_TASK DATA_
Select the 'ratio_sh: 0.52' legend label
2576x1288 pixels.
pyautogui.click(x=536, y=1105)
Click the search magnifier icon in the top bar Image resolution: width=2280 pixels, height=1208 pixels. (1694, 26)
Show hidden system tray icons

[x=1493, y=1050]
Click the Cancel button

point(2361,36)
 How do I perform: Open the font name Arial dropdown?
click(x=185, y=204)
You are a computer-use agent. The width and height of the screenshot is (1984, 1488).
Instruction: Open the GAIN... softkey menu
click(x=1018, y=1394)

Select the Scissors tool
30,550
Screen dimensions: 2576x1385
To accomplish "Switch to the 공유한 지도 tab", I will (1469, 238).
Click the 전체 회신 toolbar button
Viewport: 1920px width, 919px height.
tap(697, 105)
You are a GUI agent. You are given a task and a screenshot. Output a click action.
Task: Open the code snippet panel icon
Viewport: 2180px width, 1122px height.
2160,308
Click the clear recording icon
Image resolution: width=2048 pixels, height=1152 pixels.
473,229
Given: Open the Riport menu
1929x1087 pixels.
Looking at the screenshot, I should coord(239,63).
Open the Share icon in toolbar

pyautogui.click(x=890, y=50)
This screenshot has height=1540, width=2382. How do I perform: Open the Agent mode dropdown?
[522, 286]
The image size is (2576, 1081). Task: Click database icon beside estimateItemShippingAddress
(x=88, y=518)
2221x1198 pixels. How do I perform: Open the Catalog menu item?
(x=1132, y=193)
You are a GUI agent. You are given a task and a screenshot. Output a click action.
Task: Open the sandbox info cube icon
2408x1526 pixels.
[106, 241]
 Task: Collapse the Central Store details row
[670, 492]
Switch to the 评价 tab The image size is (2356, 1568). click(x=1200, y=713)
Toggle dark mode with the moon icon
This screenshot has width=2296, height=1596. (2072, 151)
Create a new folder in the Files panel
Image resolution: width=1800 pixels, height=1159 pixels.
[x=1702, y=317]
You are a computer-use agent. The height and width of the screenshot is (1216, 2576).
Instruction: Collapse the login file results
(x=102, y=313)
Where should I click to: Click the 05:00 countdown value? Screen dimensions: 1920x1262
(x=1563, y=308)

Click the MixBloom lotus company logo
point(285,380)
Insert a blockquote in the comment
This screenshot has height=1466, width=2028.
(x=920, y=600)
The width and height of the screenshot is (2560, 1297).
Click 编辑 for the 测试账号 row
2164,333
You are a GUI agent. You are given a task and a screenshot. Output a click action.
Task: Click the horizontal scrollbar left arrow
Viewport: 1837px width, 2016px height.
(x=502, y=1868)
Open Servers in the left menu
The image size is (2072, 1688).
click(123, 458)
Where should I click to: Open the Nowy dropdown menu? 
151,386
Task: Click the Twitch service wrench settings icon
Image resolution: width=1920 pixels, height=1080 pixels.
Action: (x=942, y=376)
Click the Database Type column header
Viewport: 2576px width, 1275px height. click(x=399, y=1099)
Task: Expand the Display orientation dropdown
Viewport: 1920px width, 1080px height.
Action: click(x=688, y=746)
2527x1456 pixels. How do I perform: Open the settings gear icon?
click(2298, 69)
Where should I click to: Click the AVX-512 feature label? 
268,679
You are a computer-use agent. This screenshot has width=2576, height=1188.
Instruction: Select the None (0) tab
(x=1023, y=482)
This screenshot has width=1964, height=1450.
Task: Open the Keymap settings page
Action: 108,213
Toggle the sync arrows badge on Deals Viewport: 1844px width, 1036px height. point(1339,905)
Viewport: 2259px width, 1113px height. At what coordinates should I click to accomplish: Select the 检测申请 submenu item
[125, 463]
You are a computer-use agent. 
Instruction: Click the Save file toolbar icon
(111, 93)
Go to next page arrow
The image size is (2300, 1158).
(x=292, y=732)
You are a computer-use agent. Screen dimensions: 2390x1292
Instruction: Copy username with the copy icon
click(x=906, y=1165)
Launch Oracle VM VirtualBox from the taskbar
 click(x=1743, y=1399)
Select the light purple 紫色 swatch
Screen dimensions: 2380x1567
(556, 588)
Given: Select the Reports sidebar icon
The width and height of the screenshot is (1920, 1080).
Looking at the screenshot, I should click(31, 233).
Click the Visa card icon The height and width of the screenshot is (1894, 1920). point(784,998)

_ASSIGNMENT_
The task calls for all the records above to be repeated exactly.

_RESPONSE BOX_
Select the 'ratio_sh: 0.52' legend label
2576x1288 pixels.
pyautogui.click(x=536, y=1105)
Click the search magnifier icon in the top bar Image resolution: width=2280 pixels, height=1208 pixels. (1694, 26)
Show hidden system tray icons

[x=1493, y=1050]
Click the Cancel button

point(2361,36)
 How do I perform: Open the font name Arial dropdown?
click(x=185, y=204)
You are a computer-use agent. The width and height of the screenshot is (1984, 1488).
Instruction: Open the GAIN... softkey menu
click(x=1018, y=1394)

Select the Scissors tool
30,550
Screen dimensions: 2576x1385
To accomplish "Switch to the 공유한 지도 tab", I will (1469, 238).
Click the 전체 회신 toolbar button
Viewport: 1920px width, 919px height.
tap(697, 105)
You are a GUI agent. You are given a task and a screenshot. Output a click action.
Task: Open the code snippet panel icon
Viewport: 2180px width, 1122px height.
2160,308
Click the clear recording icon
Image resolution: width=2048 pixels, height=1152 pixels.
473,229
Given: Open the Riport menu
1929x1087 pixels.
Looking at the screenshot, I should coord(239,63).
Open the Share icon in toolbar

pyautogui.click(x=890, y=50)
This screenshot has height=1540, width=2382. How do I perform: Open the Agent mode dropdown?
[522, 286]
The image size is (2576, 1081). Task: Click database icon beside estimateItemShippingAddress
(x=88, y=518)
2221x1198 pixels. How do I perform: Open the Catalog menu item?
(x=1132, y=193)
You are a GUI agent. You are given a task and a screenshot. Output a click action.
Task: Open the sandbox info cube icon
2408x1526 pixels.
[106, 241]
 Task: Collapse the Central Store details row
[670, 492]
Switch to the 评价 tab The image size is (2356, 1568). click(x=1200, y=713)
Toggle dark mode with the moon icon
This screenshot has width=2296, height=1596. (2072, 151)
Create a new folder in the Files panel
Image resolution: width=1800 pixels, height=1159 pixels.
[x=1702, y=317]
You are a computer-use agent. The height and width of the screenshot is (1216, 2576).
Instruction: Collapse the login file results
(x=102, y=313)
Where should I click to: Click the 05:00 countdown value? Screen dimensions: 1920x1262
(x=1563, y=308)

Click the MixBloom lotus company logo
point(285,380)
Insert a blockquote in the comment
This screenshot has height=1466, width=2028.
(x=920, y=600)
The width and height of the screenshot is (2560, 1297).
Click 编辑 for the 测试账号 row
2164,333
You are a GUI agent. You are given a task and a screenshot. Output a click action.
Task: Click the horizontal scrollbar left arrow
Viewport: 1837px width, 2016px height.
(x=502, y=1868)
Open Servers in the left menu
The image size is (2072, 1688).
click(123, 458)
Where should I click to: Open the Nowy dropdown menu? 
151,386
Task: Click the Twitch service wrench settings icon
Image resolution: width=1920 pixels, height=1080 pixels.
Action: (x=942, y=376)
Click the Database Type column header
Viewport: 2576px width, 1275px height. click(x=399, y=1099)
Task: Expand the Display orientation dropdown
Viewport: 1920px width, 1080px height.
Action: click(x=688, y=746)
2527x1456 pixels. How do I perform: Open the settings gear icon?
click(2298, 69)
Where should I click to: Click the AVX-512 feature label? 
268,679
You are a computer-use agent. This screenshot has width=2576, height=1188.
Instruction: Select the None (0) tab
(x=1023, y=482)
This screenshot has width=1964, height=1450.
Task: Open the Keymap settings page
Action: 108,213
Toggle the sync arrows badge on Deals Viewport: 1844px width, 1036px height. point(1339,905)
Viewport: 2259px width, 1113px height. At what coordinates should I click to accomplish: Select the 检测申请 submenu item
[125, 463]
You are a computer-use agent. 
Instruction: Click the Save file toolbar icon
(111, 93)
Go to next page arrow
The image size is (2300, 1158).
(x=292, y=732)
You are a computer-use agent. Screen dimensions: 2390x1292
Instruction: Copy username with the copy icon
click(x=906, y=1165)
Launch Oracle VM VirtualBox from the taskbar
 click(x=1743, y=1399)
Select the light purple 紫色 swatch
Screen dimensions: 2380x1567
(556, 588)
Given: Select the Reports sidebar icon
The width and height of the screenshot is (1920, 1080).
Looking at the screenshot, I should click(31, 233).
Click the Visa card icon The height and width of the screenshot is (1894, 1920). point(784,998)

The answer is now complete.